◆ Your goal
Copy the first line of the entries below and every line after it through the line containing "31 (557, 638)". Do not include pictures.

◆ Source material
§

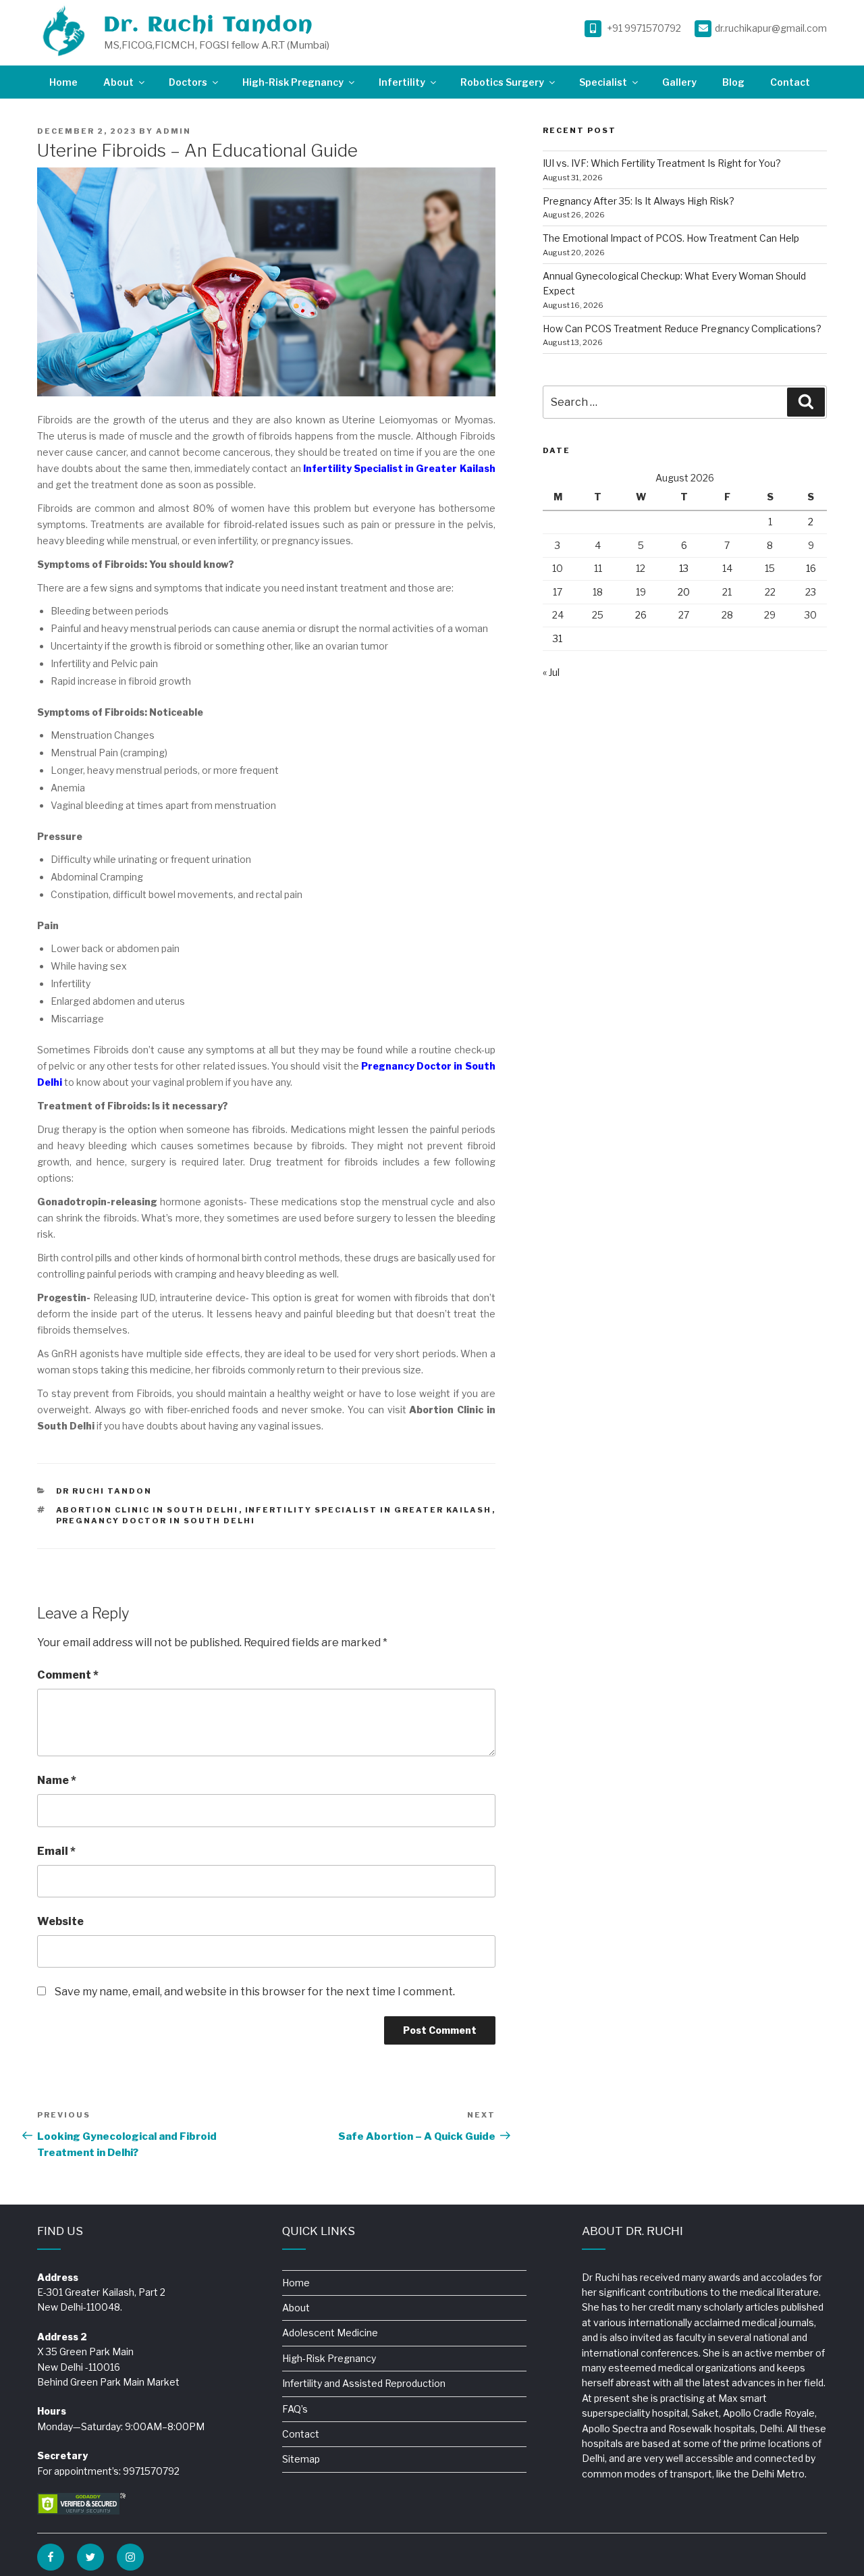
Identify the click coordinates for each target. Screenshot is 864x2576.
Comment (68, 1674)
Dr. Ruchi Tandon (208, 25)
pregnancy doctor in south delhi (156, 1520)
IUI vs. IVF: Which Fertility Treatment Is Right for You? (662, 163)
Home (63, 82)
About (118, 82)
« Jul (551, 672)
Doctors (188, 82)
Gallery (679, 82)
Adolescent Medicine (330, 2332)
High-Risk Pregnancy (293, 82)
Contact (790, 82)
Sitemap (301, 2459)
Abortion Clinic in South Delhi (147, 1510)
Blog (733, 82)
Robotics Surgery (502, 82)
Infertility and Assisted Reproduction (364, 2383)
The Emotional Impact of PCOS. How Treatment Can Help (671, 238)
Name (56, 1780)
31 (557, 638)
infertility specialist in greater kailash (368, 1510)
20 (684, 592)
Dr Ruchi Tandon (104, 1491)
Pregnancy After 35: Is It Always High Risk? (638, 201)
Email (56, 1851)
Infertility (402, 82)
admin (173, 131)
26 (641, 615)
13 (683, 568)
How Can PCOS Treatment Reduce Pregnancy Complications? (682, 328)
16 (811, 568)
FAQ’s (295, 2409)
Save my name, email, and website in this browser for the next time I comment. (255, 1991)
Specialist (603, 82)
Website (60, 1921)
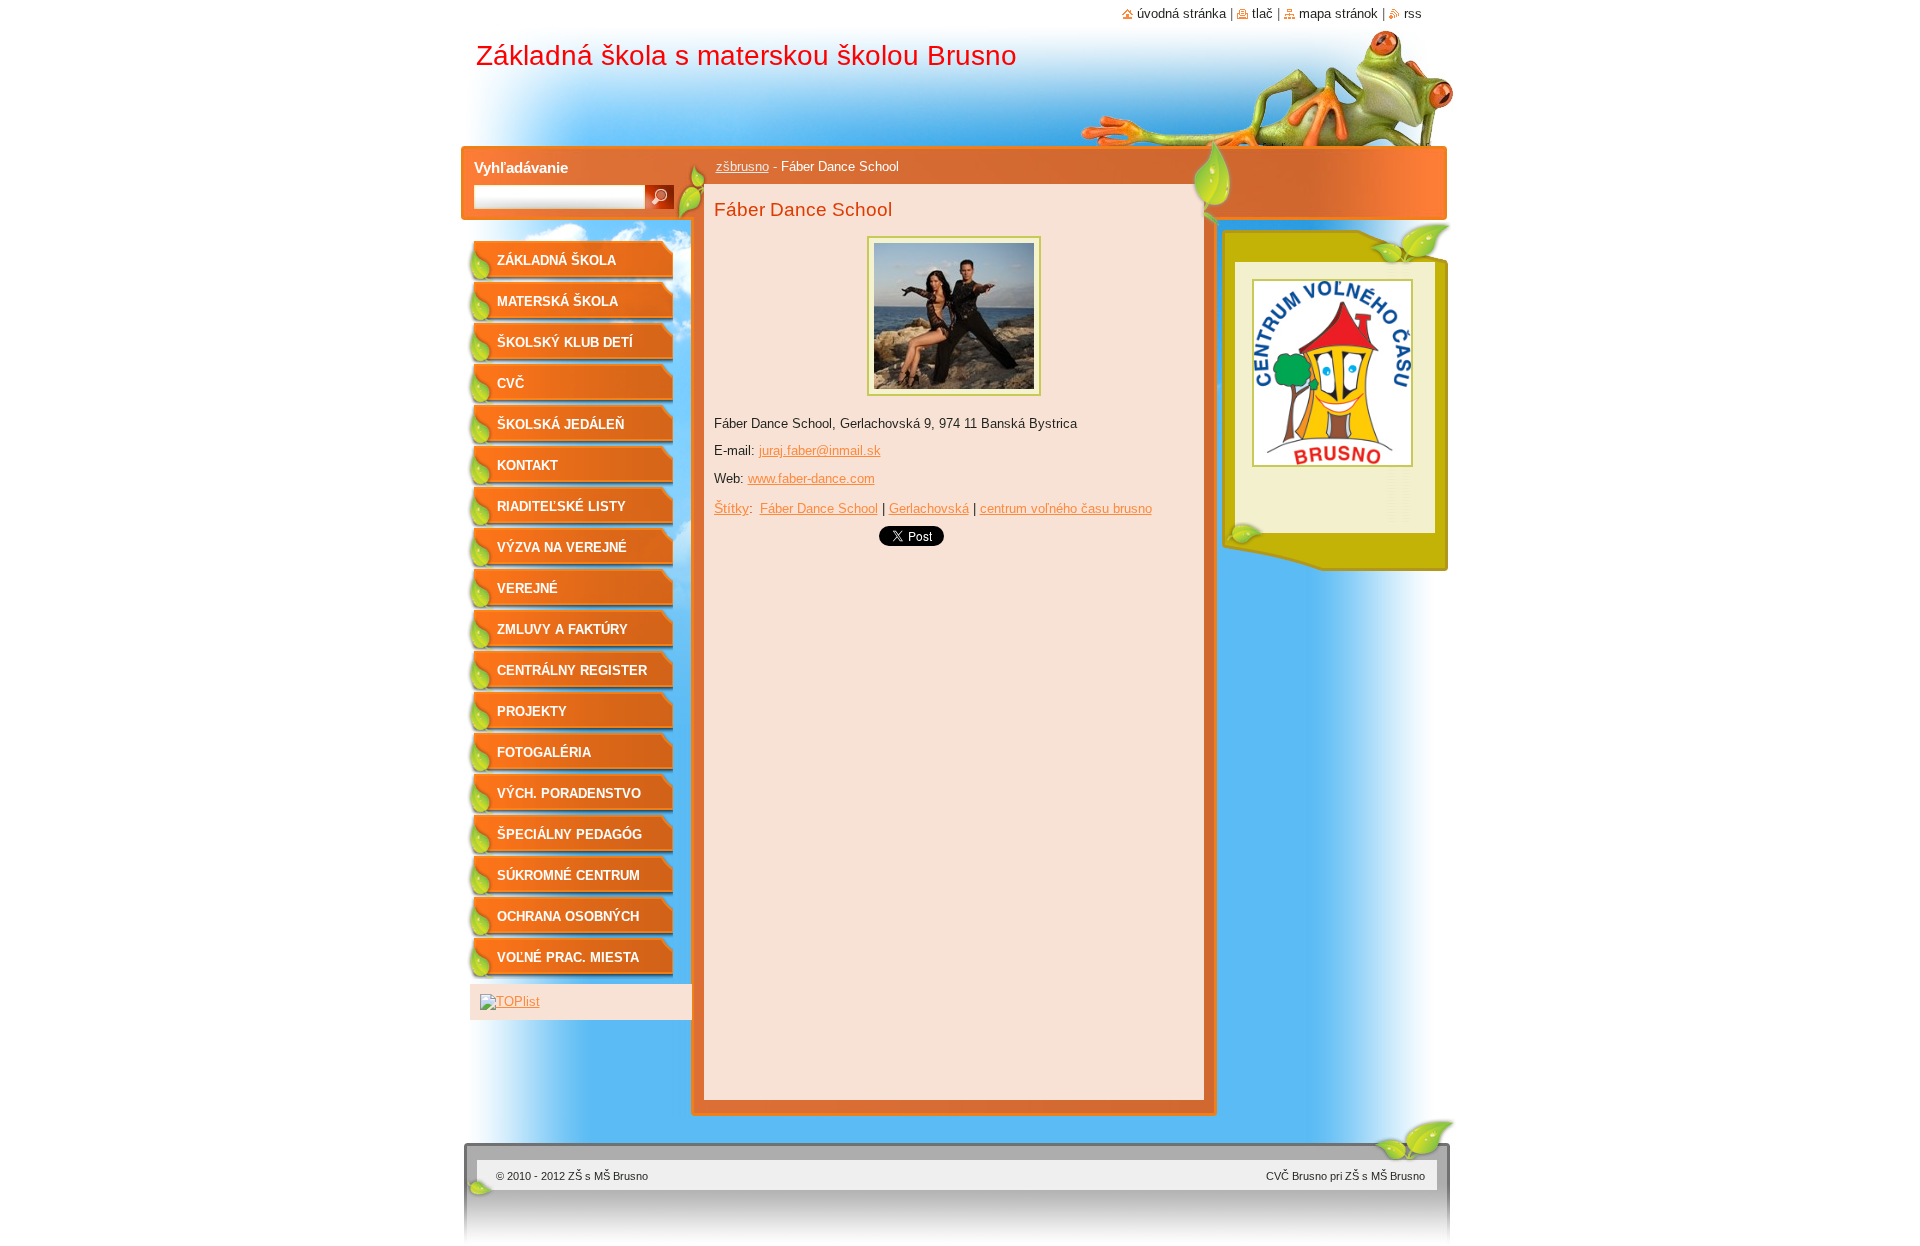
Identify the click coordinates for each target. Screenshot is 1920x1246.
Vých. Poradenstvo (569, 793)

§

◆ Answer section
Identify the click coordinates for each target. Screenshot is 864x2576.
Comment (68, 1674)
Dr. Ruchi Tandon (208, 25)
pregnancy doctor in south delhi (156, 1520)
IUI vs. IVF: Which Fertility Treatment Is Right for You? (662, 163)
Home (63, 82)
About (118, 82)
« Jul (551, 672)
Doctors (188, 82)
Gallery (679, 82)
Adolescent Medicine (330, 2332)
High-Risk Pregnancy (293, 82)
Contact (790, 82)
Sitemap (301, 2459)
Abortion Clinic in South Delhi (147, 1510)
Blog (733, 82)
Robotics Surgery (502, 82)
Infertility and Assisted Reproduction (364, 2383)
The Emotional Impact of PCOS. How Treatment Can Help (671, 238)
Name (56, 1780)
31 (557, 638)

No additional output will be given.